El sistema político chileno, en tanto, parece perdido en cuanto a cómo procesar estos discursos y llevarlos a buen puerto. Parte de la izquierda trata de convencernos de que esta demanda por “comunidad” debería traducirse en “más Estado”, ya que este sería la expresión de la comunidad. Así, nos proponen “otro modelo”: el Estado de bienestar. Parte de la derecha, mientras tanto, cree que este festejo de la cotidianidad es simplemente una demanda por más libertades individuales: que cada uno viva como quiera. Es decir, una fiesta de los individuos contra el Estado homogeneizador. El choque rutinario y a la vez exagerado de estas retóricas fue, en parte, el culpable de los bostezos en estas últimas elecciones. El verdadero duopolio no es de la Concertación y la Alianza, sino el de los discursillos que confunden sociedad con Estado o con mercado.

Lo que ambas perspectivas no captan es que ni el Estado ni el mercado, por sí solos, son capaces de generar sentido en las prácticas sociales.

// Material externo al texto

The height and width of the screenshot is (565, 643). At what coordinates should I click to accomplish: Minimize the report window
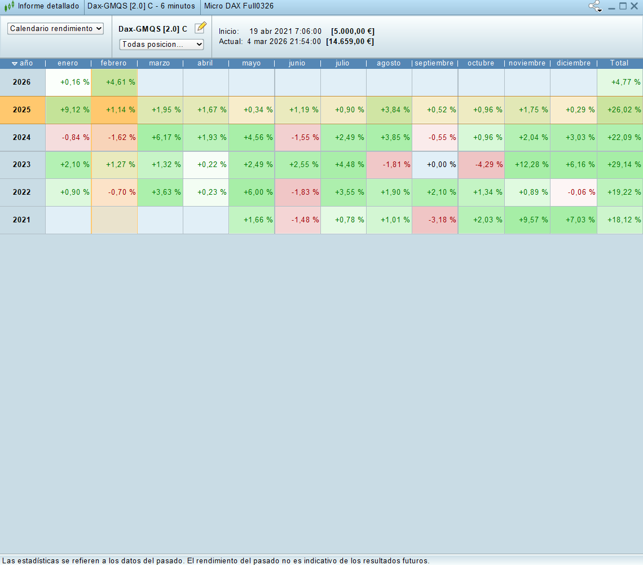pyautogui.click(x=611, y=6)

Ambos son mecanismos de coordinación al servicio de los seres humanos, que son la única fuente de sentido. Luego, lo que tanto mercantilistas como estatistas pierden de vista, tal como nos explica Jesse Norman en Big Society, es a la sociedad civil como un actor relevante para enfrentar los desafíos de la modernidad.

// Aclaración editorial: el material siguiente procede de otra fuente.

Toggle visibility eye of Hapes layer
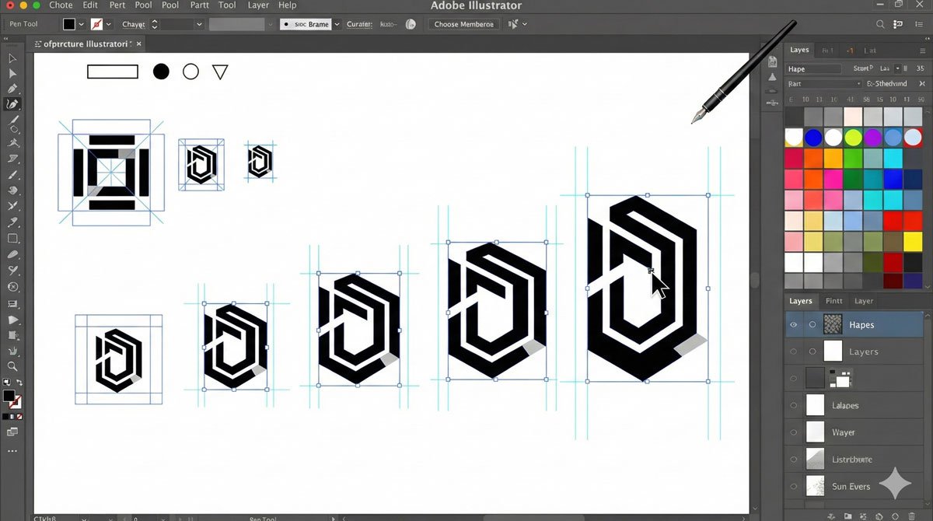Screen dimensions: 933x521 (x=794, y=325)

Y es que las exigencias de pensar la adaptación institucional al cambio desde la sociedad civil no es menor: los estatistas deben renunciar a su pretensión de controlar y diseñar todo desde la administración pública -y a la ilusión absurda de la “voluntad general” supuestamente encarnada en el aparato burocrático-represivo- y los mercantilistas a pensar que el mercado siempre es la solución perfecta a cualquier problema. Es momento de aceptar que hay muchas cosas respecto a las cuales no existe un “otro” privado o estatal que se haga cargo. Que hay bienes que sólo emergen de la colaboración libre apoyada institucionalmente. La Teletón, Desafío Levantemos Chile, el Hogar de Cristo, Bomberos de Chile, las universidades privadas que no lucran, la Fundación Mi Parque, la Sociedad de Instrucción Primaria y muchas otras experiencias exitosas de sociedad civil organizada -apoyada tanto en el mercado como en el Estado- nos dan cuenta de ello.

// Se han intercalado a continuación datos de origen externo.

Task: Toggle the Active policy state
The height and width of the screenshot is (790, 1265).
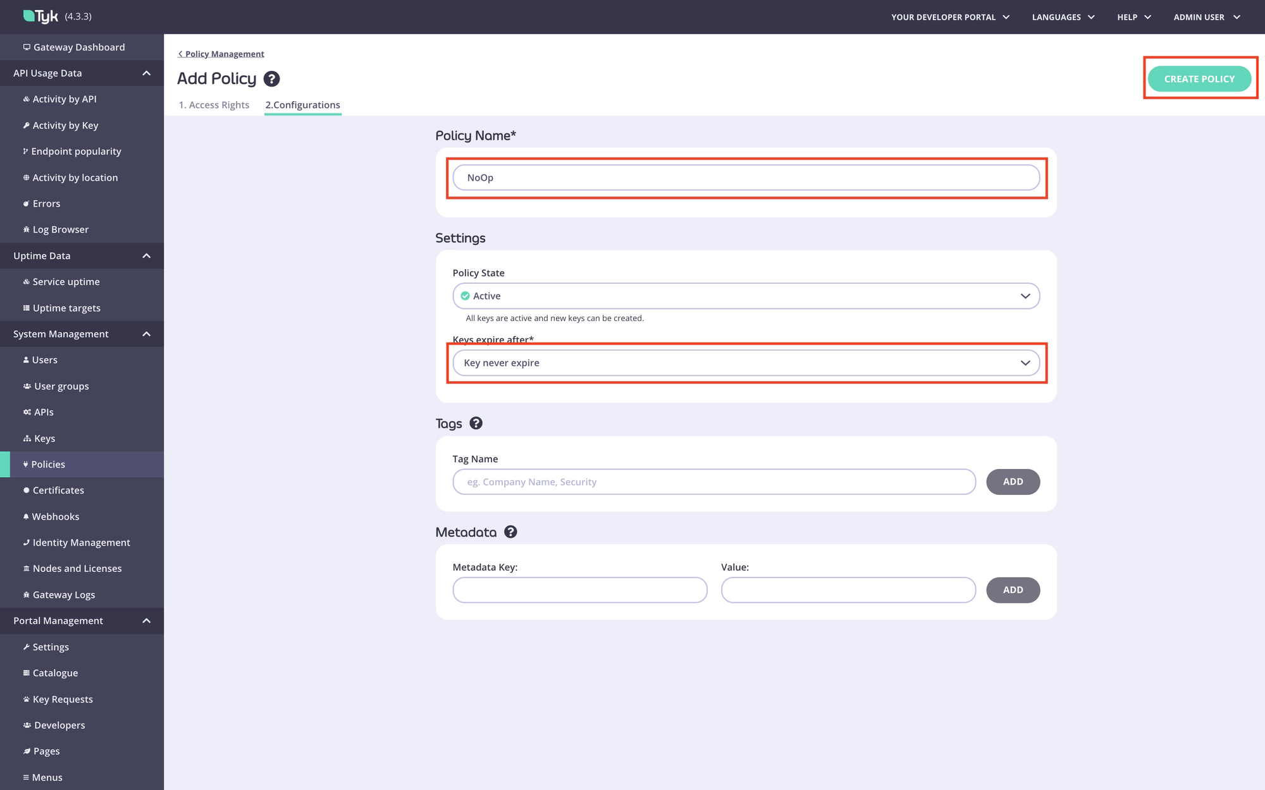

No tomarse el desafío de la sociedad civil en serio puede llevarnos a lo que Colin Crouch llamó “posdemocracia”: una situación en la que están todas las instituciones democráticas, pero operan en el vacío del hastío, el egoísmo y el desinterés general.

Hoy debemos pensar fuera de los moldes del siglo XX respecto de cómo hacernos responsables de satisfacer nuestras necesidades incorporando a la sociedad civil. Que seamos capaces de ello dependerá de grandes espíritus que, desde distintas posiciones, logren persistir en invitarnos a las dos actividades que más aborrecemos los seres humanos: pensar por nosotros mismos y ser responsables. Nuestra política, como evidenciaron estas elecciones, lo espera con ardiente paciencia.